Rindskopf Parker, who has been on the job less than a year, said it will take a while to effect any real change.

But she added: "I think the pressure you put on us is welcome. We want to do reform. It's a short time to turn an organization around in less than a year, but what we have said consistently is that we're about that business. No matter what happens, these reforms are going to continue and I pledge that to you."

The committee members were hardly satisfied, saying they'd heard it all before.

"Every time you've come before this committee, we've expressed concern after concern," said Assemblyman Luis Alejo, D-Salinas. "Audit after audit, report after report. Again: tone deaf."

He added: "This is not just an issue of the last two years. It's been pervasive. New director after new director comes in, new board after new board, we see the same thing because the institutional changes don't happen."

Rindskopf Parker replied: "I understand your skepticism."

Assemblyman Phil Ting, D-San Francisco, piled on: "Why should we have any confidence that you are able to address the myriad of concerns that we have?" he asked, adding that Rindskopf Parker seemed to keep passing the buck to the board, none of whose members appeared to be present — a remark that the Bar leader contested.

"This is not a simple ship to turn around," Rindskopf Parker said. "It is going to take some time, but the work is under way. We've spent a good bit of time looking at a myriad of governance issues. We are dealing with a large organic institution, with people's lives and work involved, and a bad of set of problems from a long historic perspective."

Rindskopf Parker pointed to a number of board members in the audience, and said more were watching the hearing online.

"But they're not doing anything," Ting said. "We've been hearing about people doing things, but we're not seeing anything. It's very troubling to try to do what the auditor is recommending, what the public is demanding, what your members are begging for, and to be running into a solid concrete wall. I'm having a very hard time voting for it."

Criticizing the "obstruction" of the Bar, Ting added: "I'm proud today to not be an attorney and not be paying State Bar dues, but if I were, I'd be extraordinarily angry and ashamed. Your answers give me no confidence that anything will change in the next six or seven months."

Then the committee voted begrudgingly to pass the bill, mostly in deference to Stone.

Judiciary Committee Chairwoman Jackson has amended Stone's bill, AB 2878, nixing the majority non-attorney board and commission in favor of a definition of public protection that includes three "core functions."

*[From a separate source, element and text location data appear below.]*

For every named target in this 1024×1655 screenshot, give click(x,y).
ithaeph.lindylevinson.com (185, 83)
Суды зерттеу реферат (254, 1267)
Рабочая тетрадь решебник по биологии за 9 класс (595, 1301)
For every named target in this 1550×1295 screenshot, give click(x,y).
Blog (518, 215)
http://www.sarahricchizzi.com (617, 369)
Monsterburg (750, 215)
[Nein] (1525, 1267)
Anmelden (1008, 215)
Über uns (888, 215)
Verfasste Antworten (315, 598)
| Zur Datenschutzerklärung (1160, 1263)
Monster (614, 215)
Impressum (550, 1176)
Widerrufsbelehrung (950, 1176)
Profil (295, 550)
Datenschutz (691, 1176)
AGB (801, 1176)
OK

In a statement sent to Courthouse News, Jackson said: "In response to a measure authored by Republican Senator Joel Anderson and amended in the Assembly last week, the Senate inserted its own amendments into the annual bar dues bill, AB 2878. By amending AB 2878, we are ensuring that we can have a fair and responsible discussion about reform of the State Bar, with amendments that are supported by the chief justice, and that respect the integrity of the judiciary, the authority of the supreme court, and the important role the State Bar plays in protecting the public. We owe Californians and the legal community a Bar dues bill that is thoughtful, reasoned and that includes meaningful reform. I look forward to the Assembly joining us to collaboratively achieve these goals in the last few days of the legislative session."

Sen. Anderson, who sat in on Wednesday's hearing, said the Assembly should prepare for a tough fight.

"I've seen this time in and time out. You're fighting a culture. And while I'm happy to carry this bill this year I'm not happy with it either," he said. "But I do believe the chair is absolutely correct that incremental change is change in the right direction. I just want you to think of in terms next year of making that incremental change greater with the next bill, because you are fighting a culture that's going to resist you with every fiber in their body."